*Exercise directions*
Using the entries below, output each line exactly from the first through the one that contains "The image size is (1280, 816).".
Segment Start: Supplied material
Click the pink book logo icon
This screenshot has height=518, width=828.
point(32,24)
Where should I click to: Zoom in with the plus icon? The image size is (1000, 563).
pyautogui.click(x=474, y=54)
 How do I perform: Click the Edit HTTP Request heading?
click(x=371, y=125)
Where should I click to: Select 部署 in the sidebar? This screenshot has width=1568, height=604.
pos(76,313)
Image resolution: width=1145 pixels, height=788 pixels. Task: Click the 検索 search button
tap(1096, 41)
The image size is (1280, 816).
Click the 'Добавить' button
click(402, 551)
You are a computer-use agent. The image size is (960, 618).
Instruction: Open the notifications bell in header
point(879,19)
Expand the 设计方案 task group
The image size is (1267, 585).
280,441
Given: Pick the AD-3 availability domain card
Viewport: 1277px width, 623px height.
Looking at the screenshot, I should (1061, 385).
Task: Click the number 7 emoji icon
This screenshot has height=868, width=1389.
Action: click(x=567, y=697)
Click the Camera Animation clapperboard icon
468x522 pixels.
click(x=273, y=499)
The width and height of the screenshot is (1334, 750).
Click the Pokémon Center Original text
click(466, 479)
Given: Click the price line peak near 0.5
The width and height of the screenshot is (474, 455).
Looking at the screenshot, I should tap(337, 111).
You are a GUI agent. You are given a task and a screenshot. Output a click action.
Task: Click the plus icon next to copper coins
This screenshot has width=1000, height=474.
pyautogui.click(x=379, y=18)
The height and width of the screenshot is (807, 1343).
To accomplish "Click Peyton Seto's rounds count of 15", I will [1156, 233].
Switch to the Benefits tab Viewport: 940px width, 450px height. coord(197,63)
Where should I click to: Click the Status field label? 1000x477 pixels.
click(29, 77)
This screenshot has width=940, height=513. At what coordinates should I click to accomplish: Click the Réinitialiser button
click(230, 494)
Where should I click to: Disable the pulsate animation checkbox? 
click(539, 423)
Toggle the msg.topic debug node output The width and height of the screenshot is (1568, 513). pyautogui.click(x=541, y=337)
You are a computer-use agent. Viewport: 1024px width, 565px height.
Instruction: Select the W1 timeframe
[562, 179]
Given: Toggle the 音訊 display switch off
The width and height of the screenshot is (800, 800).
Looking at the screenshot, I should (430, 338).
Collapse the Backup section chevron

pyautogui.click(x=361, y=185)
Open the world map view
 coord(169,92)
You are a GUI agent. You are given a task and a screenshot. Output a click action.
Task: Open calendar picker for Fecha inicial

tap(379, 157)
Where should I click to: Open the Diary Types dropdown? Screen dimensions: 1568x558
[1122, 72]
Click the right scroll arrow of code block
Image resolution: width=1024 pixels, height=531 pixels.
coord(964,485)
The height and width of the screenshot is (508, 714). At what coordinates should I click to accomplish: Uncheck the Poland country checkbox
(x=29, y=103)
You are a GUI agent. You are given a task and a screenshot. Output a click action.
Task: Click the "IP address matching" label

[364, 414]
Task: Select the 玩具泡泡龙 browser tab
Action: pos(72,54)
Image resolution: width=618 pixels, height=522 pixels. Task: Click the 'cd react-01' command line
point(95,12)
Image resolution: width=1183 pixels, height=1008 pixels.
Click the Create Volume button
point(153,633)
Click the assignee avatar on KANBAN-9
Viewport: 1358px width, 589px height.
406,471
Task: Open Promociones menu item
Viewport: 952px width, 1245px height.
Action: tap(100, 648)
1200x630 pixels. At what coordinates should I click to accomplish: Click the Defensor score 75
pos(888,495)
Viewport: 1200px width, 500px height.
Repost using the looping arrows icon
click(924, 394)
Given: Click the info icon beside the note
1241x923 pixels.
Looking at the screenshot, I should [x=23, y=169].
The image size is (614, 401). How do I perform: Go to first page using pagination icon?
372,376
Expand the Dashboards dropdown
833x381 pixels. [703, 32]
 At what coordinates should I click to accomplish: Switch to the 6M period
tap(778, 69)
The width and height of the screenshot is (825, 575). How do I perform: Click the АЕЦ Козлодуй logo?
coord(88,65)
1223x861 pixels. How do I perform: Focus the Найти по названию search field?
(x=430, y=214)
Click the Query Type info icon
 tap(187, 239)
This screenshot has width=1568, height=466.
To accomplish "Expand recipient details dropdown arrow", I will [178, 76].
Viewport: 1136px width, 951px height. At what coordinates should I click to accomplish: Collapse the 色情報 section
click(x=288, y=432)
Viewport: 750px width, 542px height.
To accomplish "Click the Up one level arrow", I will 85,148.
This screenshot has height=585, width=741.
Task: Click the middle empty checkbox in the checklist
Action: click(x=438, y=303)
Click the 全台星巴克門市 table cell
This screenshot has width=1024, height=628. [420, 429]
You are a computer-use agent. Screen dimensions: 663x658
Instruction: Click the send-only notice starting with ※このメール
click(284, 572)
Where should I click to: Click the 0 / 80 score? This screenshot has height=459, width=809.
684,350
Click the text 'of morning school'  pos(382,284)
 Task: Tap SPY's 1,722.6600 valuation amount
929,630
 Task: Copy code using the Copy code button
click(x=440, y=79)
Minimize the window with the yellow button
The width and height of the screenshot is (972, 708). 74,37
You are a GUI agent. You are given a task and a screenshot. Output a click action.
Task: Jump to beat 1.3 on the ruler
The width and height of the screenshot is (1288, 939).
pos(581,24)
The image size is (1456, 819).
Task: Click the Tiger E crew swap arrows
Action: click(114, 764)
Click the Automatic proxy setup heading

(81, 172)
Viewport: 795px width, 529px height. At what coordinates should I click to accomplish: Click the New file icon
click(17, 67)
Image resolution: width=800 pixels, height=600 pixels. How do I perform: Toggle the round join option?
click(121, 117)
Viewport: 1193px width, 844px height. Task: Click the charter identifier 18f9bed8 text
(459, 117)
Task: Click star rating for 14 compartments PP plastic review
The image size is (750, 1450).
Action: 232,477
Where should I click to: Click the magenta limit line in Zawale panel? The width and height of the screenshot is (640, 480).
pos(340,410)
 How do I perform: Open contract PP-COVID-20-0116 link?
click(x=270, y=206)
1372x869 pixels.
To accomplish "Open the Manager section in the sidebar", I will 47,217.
Segment End: Supplied material
*Response*
Click the pink book logo icon
This screenshot has height=518, width=828.
point(32,24)
Where should I click to: Zoom in with the plus icon? The image size is (1000, 563).
pyautogui.click(x=474, y=54)
 How do I perform: Click the Edit HTTP Request heading?
click(x=371, y=125)
Where should I click to: Select 部署 in the sidebar? This screenshot has width=1568, height=604.
pos(76,313)
Image resolution: width=1145 pixels, height=788 pixels. Task: Click the 検索 search button
tap(1096, 41)
The image size is (1280, 816).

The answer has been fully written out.